FAIL: Media Horribly Misrepresents New “Wage Gap” Study
We’ve all heard the long-discredited statistic that “for every dollar a man earns, a woman earns only 77 cents,” but have you learned that it’s actually even worse than that? That’s what a new study is claiming. Forget 77 cents, the true figure is closer to 49 cents says the Institute for Women’s Policy Research (IWPR).
It’s a shocking conclusion, and like clockwork, the mainstream media has had no problem uncritically adopting and reporting on the study’s findings.
Vox writer Anna North summarizes the IWPR study titled “Still a Man’s Labor Market” as follows:
- Measures of the pay gap typically compare the wages of men and women working full time in a given year. However, women are more likely to drop out of full-time work to take care of children or other family members. To account for this, the report’s authors looked at women’s earnings across three 15-year periods, and compared those with men’s.
- The study found that 77 percent of men worked every year in the last time period sampled (2001-2015), compared to only 57 percent of women.
- For women, a year-gap in employment reduced earnings by $15,200. For men, the figure was $22,300. Vox mistakingly claims that women suffered a greater income penalty for taking off work, which is only true in other periods the study sampled (1968-1982 and 1983-1997).
- In conclusion, the study found a pay gap nearly twice as big as what’s traditionally reported: averaged out over 15 years, women made just 49 cents for every dollar men made.
So in other words, the study is deliberately not comparing apples and apples. For decades now conservatives have been pointing out that the infamous “77 cents” statistic is only comparing male and female full-time workers, with no adjustments made for the type of jobs worked, or even that “full-time” men still work almost four hours more per week than “full-time” women (as “full-time” is defined as 30 hours or more per week by IRS guidelines). Like every other wage gap study out there with liberal conclusions, the IWPR study doesn’t compare the earnings of men and women in similar jobs, doesn’t adjust for differences in hours worked, and doesn’t even compare the earnings of men and women of similar ages (and thus at similar stages of their careers).
So this latest study suffers from all the usual problems – and then some more, as male workers (mostly working full time) are being compared to female workers who will have years they earn “$0” due to time spent away from the labor force, and suffer skill atrophy away from the workforce. Needless to say, regardless of one’s annual earnings, a single year earning “$0” will significantly drag down the average.

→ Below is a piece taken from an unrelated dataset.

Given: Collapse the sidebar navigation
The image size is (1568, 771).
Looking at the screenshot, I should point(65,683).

The only new “revelation” from this study is that we see a larger wage gap when we compare male full-time workers to women who take time out of the labor force instead of comparing full-time male workers against full-time female workers. Let he who is completely unsurprised cast the first stone.
Reason Magazine’s Elizabeth Nolan Brown noticed that the IWPR study (and the media reporting on it) buried the lede, as the study hardly emphasizes that it found the earnings of men to be stagnating for over five decades, while women’s wages have soared. For women as a whole, wages rose nearly 100% from the first period studied (beginning in 1968) to the last period studied (ending in 2015). Men’s remained “almost flat.” None of the liberal publications quoting the “49 cents” statistic from the study took note of this, nor should we expect any explanation of how the supposed “patriarchy” allowed this to happen.

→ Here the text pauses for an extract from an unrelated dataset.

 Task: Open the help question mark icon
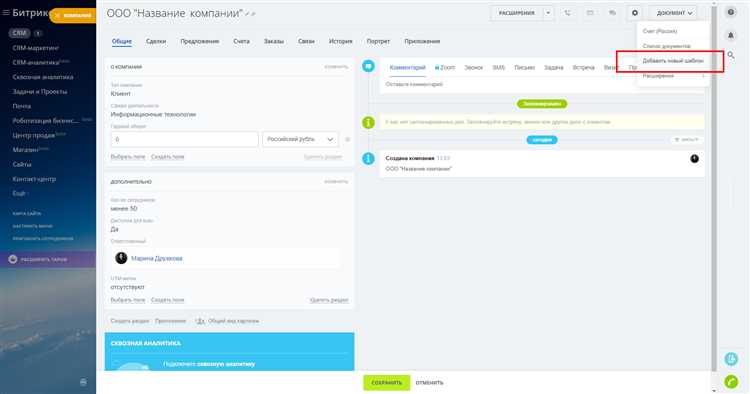click(731, 12)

So what did the IWPR actually prove? That women who work less than men will earn less? No shocker there. Nor should it be, given that earlier in the year Vox’ Sarah Kliff published a great piece explaining that childbirth explains away nearly the entirety (80%) of the wage gap. I suppose there isn’t much intellectual consistency to be found over at Vox, is there?
To borrow a phrase from Al Gore’s playbook; on the issue of the wage gap, the science is settled.